[Records excerpted from a collection]
# # #

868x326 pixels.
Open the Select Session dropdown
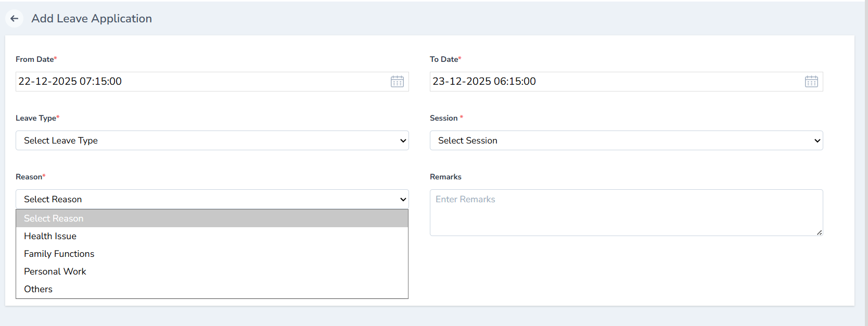pos(624,140)
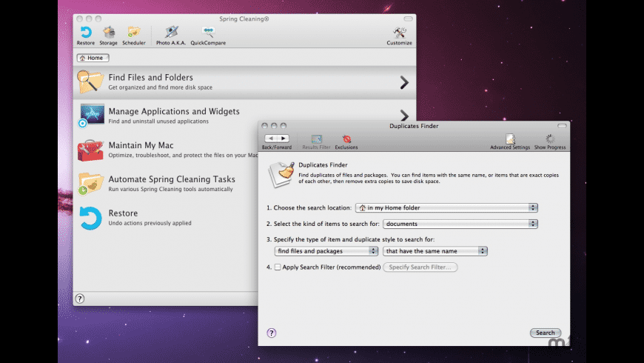Select Find Files and Folders row

coord(244,82)
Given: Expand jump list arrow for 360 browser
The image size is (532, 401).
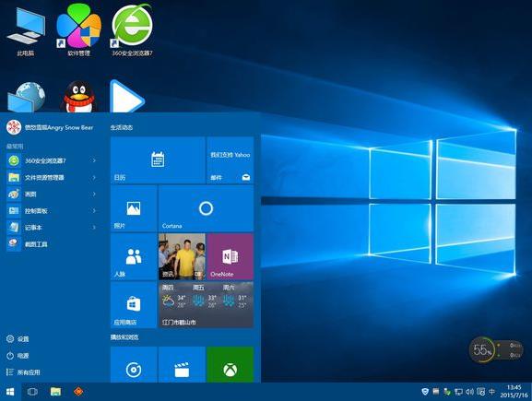Looking at the screenshot, I should pos(94,160).
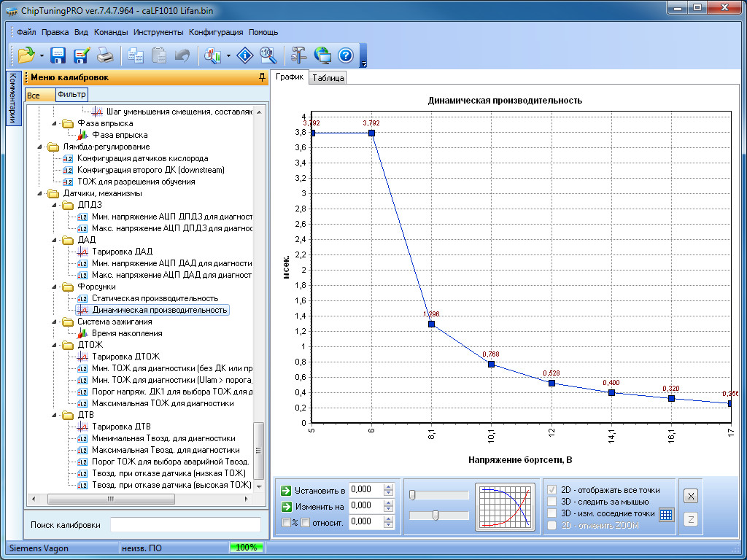Open the 'Инструменты' menu
Screen dimensions: 747x560
(158, 32)
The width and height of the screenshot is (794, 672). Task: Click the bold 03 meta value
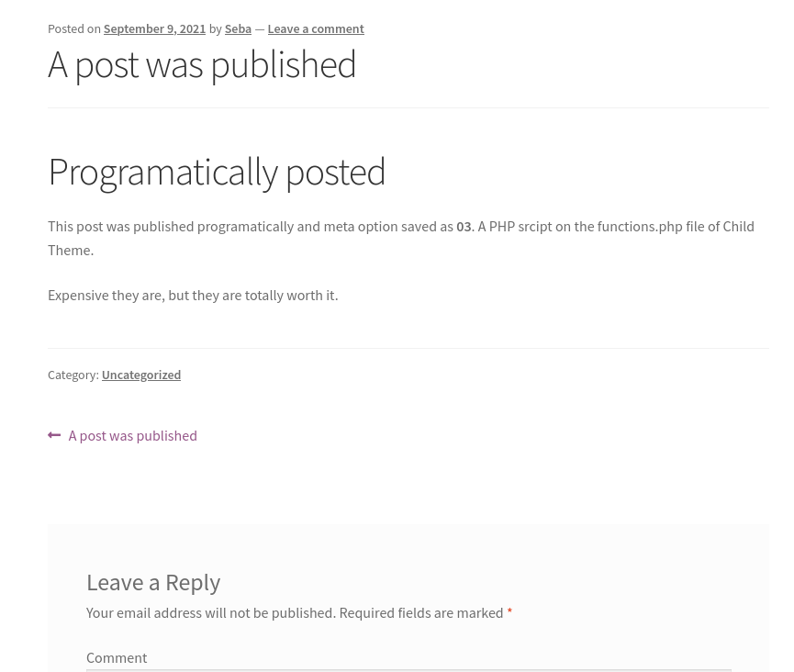pyautogui.click(x=464, y=227)
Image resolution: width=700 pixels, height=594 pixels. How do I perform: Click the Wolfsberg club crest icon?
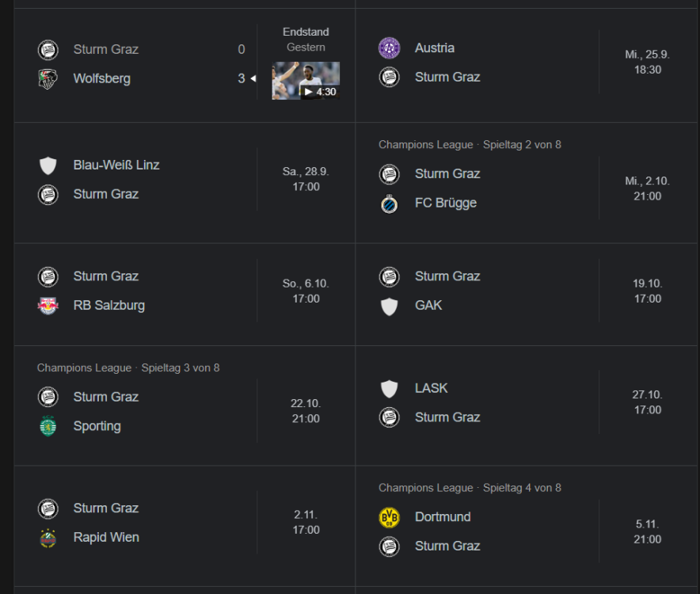pyautogui.click(x=48, y=79)
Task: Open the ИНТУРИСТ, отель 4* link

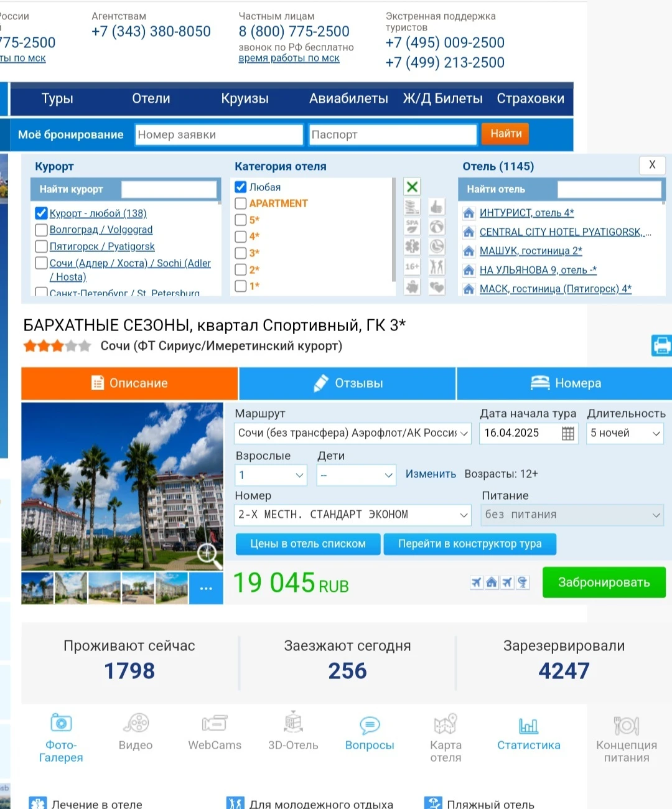Action: [x=526, y=213]
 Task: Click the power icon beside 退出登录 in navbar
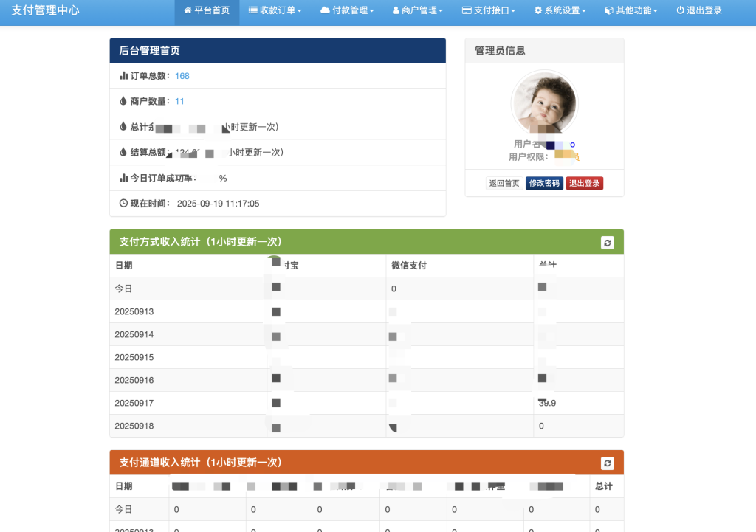(680, 11)
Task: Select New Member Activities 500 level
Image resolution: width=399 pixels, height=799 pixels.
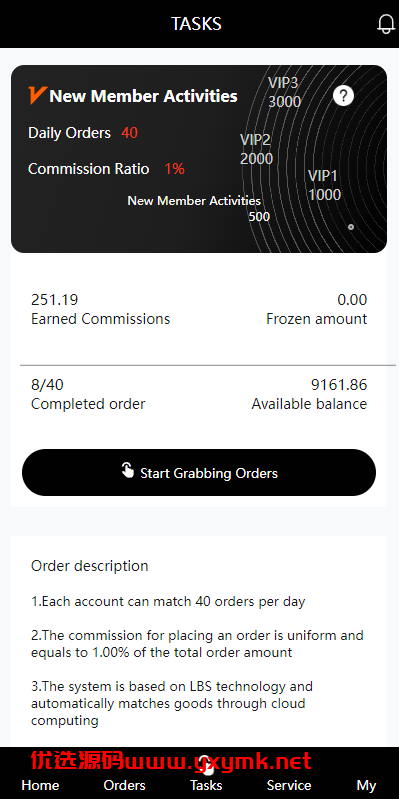Action: click(194, 208)
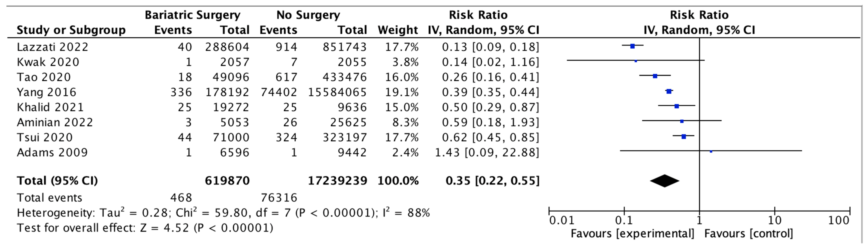868x249 pixels.
Task: Select the Aminian 2022 study label
Action: tap(55, 122)
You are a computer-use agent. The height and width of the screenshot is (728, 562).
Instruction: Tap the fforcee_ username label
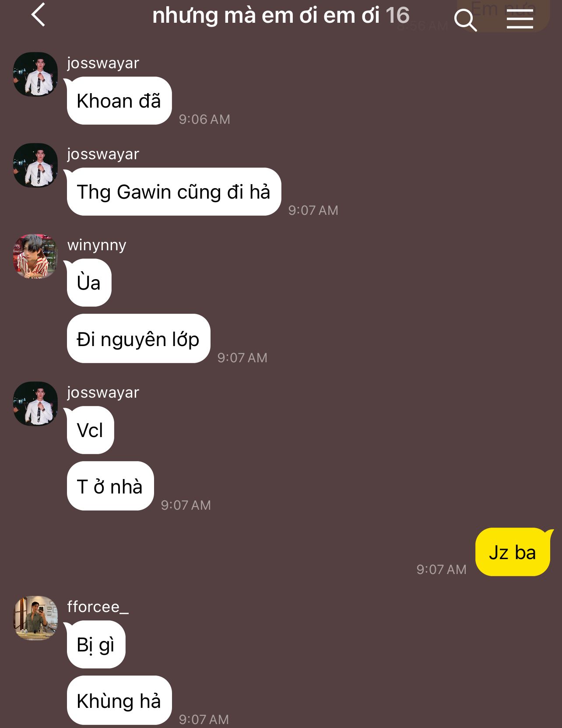click(x=98, y=607)
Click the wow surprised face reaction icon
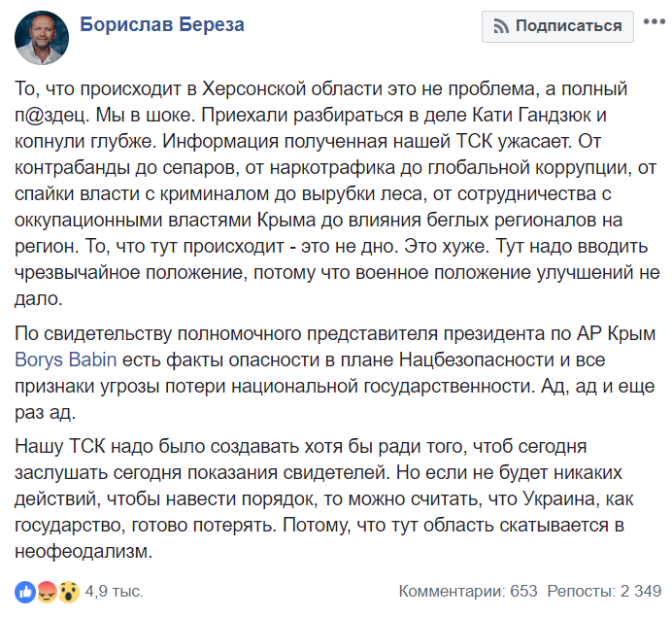This screenshot has height=617, width=672. coord(69,592)
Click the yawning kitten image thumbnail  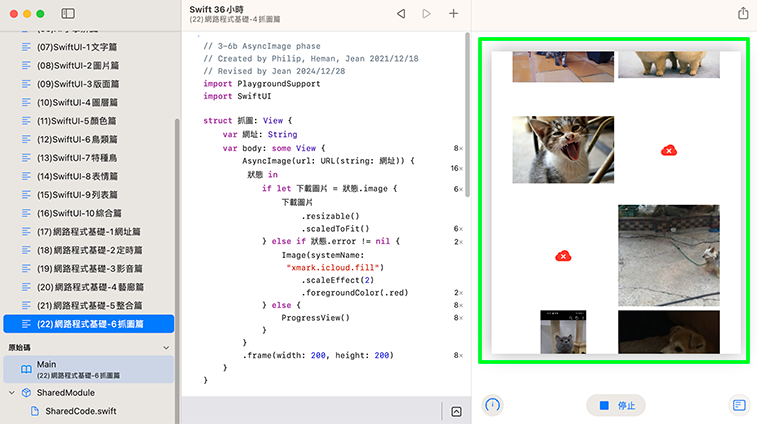click(549, 150)
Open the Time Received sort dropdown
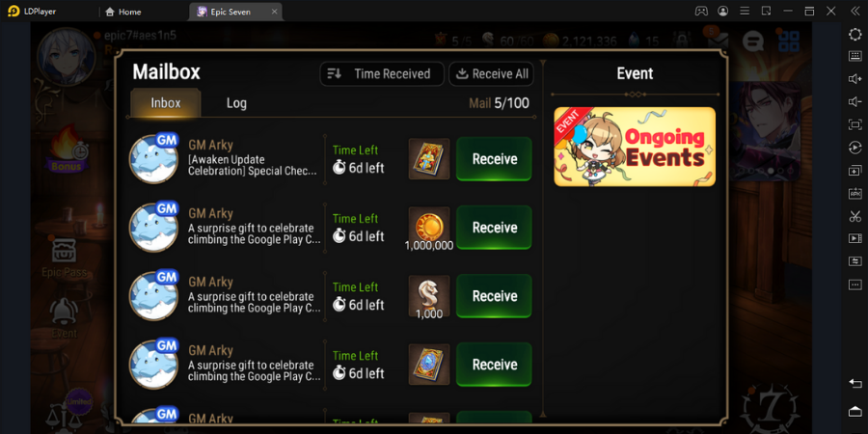This screenshot has width=868, height=434. click(382, 73)
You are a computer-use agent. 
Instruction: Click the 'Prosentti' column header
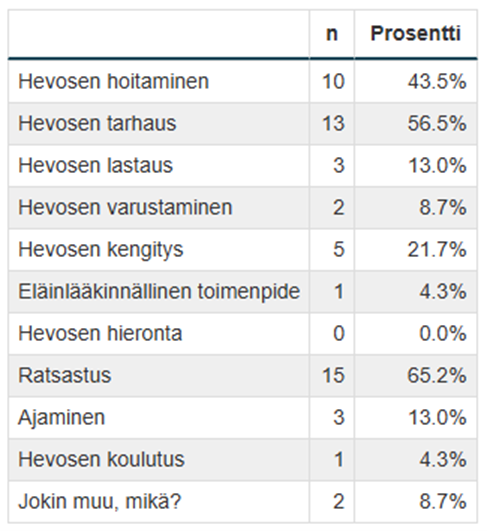pyautogui.click(x=416, y=34)
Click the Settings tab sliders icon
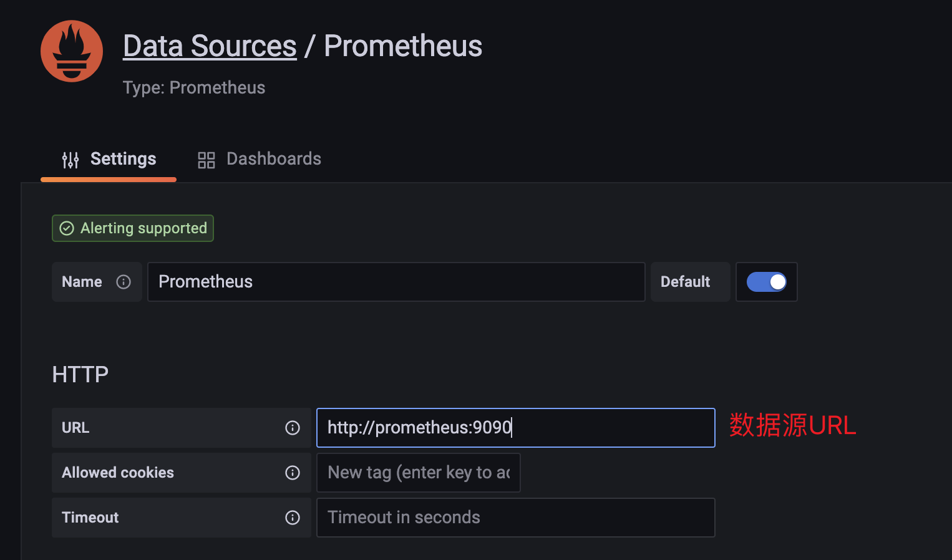Image resolution: width=952 pixels, height=560 pixels. click(70, 160)
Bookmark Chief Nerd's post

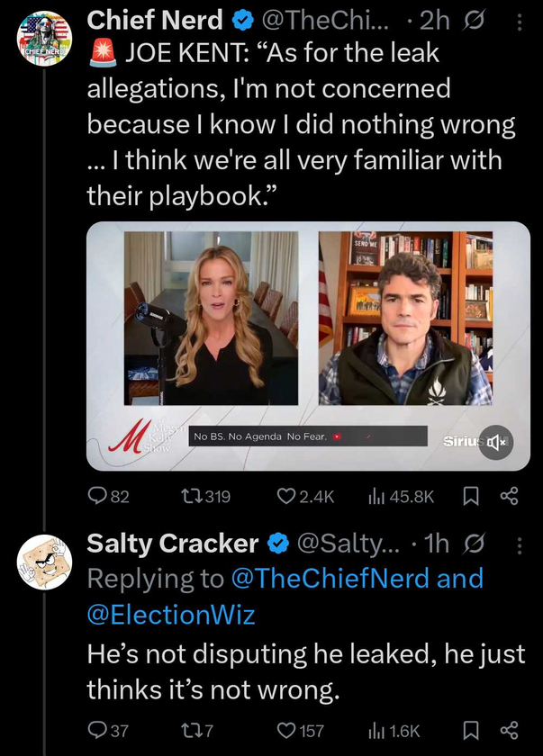click(x=469, y=496)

# # #

Directions:
Pictures aside, return exactly the lines from the data above, starting at the line that has "The width and" and ending at the line that has "Task: Select New Member Activities 500 level", both included.

Answer section:
The width and height of the screenshot is (794, 672). Task: Click the bold 03 meta value
pyautogui.click(x=464, y=227)
Image resolution: width=700 pixels, height=594 pixels. How do I perform: Click the Wolfsberg club crest icon?
pyautogui.click(x=48, y=79)
Task: Open the ИНТУРИСТ, отель 4* link

Action: [x=526, y=213]
 Task: Click the power icon beside 退出登录 in navbar
(680, 11)
Task: Select New Member Activities 500 level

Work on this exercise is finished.